▶ **ABOUT THIS EXERCISE**
The answer should be an exact copy of the data.

____________

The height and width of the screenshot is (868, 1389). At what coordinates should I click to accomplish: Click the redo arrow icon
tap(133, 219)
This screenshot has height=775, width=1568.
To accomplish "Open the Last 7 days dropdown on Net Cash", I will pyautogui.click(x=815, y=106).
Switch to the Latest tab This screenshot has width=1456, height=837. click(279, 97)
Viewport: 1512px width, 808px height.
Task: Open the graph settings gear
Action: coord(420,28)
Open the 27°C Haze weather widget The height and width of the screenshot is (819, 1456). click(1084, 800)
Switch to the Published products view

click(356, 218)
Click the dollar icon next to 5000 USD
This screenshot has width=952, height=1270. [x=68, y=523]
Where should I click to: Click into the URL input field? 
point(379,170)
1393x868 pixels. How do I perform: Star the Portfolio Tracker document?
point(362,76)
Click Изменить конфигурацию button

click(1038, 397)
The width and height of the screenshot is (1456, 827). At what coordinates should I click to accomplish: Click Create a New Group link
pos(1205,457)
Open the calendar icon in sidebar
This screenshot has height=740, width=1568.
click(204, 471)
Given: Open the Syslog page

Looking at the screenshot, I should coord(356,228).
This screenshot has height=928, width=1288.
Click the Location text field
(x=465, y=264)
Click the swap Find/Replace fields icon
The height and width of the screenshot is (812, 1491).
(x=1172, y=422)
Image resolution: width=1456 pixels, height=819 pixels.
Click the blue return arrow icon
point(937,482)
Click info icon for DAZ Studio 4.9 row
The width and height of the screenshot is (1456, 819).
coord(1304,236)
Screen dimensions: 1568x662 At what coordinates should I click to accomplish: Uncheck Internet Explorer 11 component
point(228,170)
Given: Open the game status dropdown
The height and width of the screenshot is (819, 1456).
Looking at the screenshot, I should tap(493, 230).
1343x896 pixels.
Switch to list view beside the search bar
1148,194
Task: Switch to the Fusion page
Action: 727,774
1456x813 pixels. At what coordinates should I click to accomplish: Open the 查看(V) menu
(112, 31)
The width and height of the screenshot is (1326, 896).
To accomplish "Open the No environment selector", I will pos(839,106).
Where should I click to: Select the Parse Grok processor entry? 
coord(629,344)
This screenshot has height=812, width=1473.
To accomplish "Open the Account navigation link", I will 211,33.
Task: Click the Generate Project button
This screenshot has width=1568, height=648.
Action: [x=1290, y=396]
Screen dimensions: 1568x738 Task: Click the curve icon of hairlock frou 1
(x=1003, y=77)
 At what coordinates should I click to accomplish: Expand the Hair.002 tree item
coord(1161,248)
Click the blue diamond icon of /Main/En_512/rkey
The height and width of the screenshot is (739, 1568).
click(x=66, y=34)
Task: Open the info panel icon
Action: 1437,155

____________

▶ **EXERCISE RESULT**
The height and width of the screenshot is (868, 1389). At what coordinates should I click to accomplish: Click the redo arrow icon
tap(133, 219)
This screenshot has height=775, width=1568.
To accomplish "Open the Last 7 days dropdown on Net Cash", I will pyautogui.click(x=815, y=106).
Switch to the Latest tab This screenshot has width=1456, height=837. click(279, 97)
Viewport: 1512px width, 808px height.
Task: Open the graph settings gear
Action: coord(420,28)
Open the 27°C Haze weather widget The height and width of the screenshot is (819, 1456). click(1084, 800)
Switch to the Published products view

click(356, 218)
Click the dollar icon next to 5000 USD
This screenshot has width=952, height=1270. [x=68, y=523]
Where should I click to: Click into the URL input field? 
point(379,170)
1393x868 pixels. How do I perform: Star the Portfolio Tracker document?
point(362,76)
Click Изменить конфигурацию button

click(1038, 397)
The width and height of the screenshot is (1456, 827). At what coordinates should I click to accomplish: Click Create a New Group link
pos(1205,457)
Open the calendar icon in sidebar
This screenshot has height=740, width=1568.
click(204, 471)
Given: Open the Syslog page

Looking at the screenshot, I should coord(356,228).
This screenshot has height=928, width=1288.
Click the Location text field
(x=465, y=264)
Click the swap Find/Replace fields icon
The height and width of the screenshot is (812, 1491).
(x=1172, y=422)
Image resolution: width=1456 pixels, height=819 pixels.
Click the blue return arrow icon
point(937,482)
Click info icon for DAZ Studio 4.9 row
The width and height of the screenshot is (1456, 819).
coord(1304,236)
Screen dimensions: 1568x662 At what coordinates should I click to accomplish: Uncheck Internet Explorer 11 component
point(228,170)
Given: Open the game status dropdown
The height and width of the screenshot is (819, 1456).
Looking at the screenshot, I should tap(493, 230).
1343x896 pixels.
Switch to list view beside the search bar
1148,194
Task: Switch to the Fusion page
Action: 727,774
1456x813 pixels. At what coordinates should I click to accomplish: Open the 查看(V) menu
(112, 31)
The width and height of the screenshot is (1326, 896).
To accomplish "Open the No environment selector", I will pos(839,106).
Where should I click to: Select the Parse Grok processor entry? 
coord(629,344)
This screenshot has height=812, width=1473.
To accomplish "Open the Account navigation link", I will 211,33.
Task: Click the Generate Project button
This screenshot has width=1568, height=648.
Action: [x=1290, y=396]
Screen dimensions: 1568x738 Task: Click the curve icon of hairlock frou 1
(x=1003, y=77)
 At what coordinates should I click to accomplish: Expand the Hair.002 tree item
coord(1161,248)
Click the blue diamond icon of /Main/En_512/rkey
The height and width of the screenshot is (739, 1568).
click(x=66, y=34)
Task: Open the info panel icon
Action: 1437,155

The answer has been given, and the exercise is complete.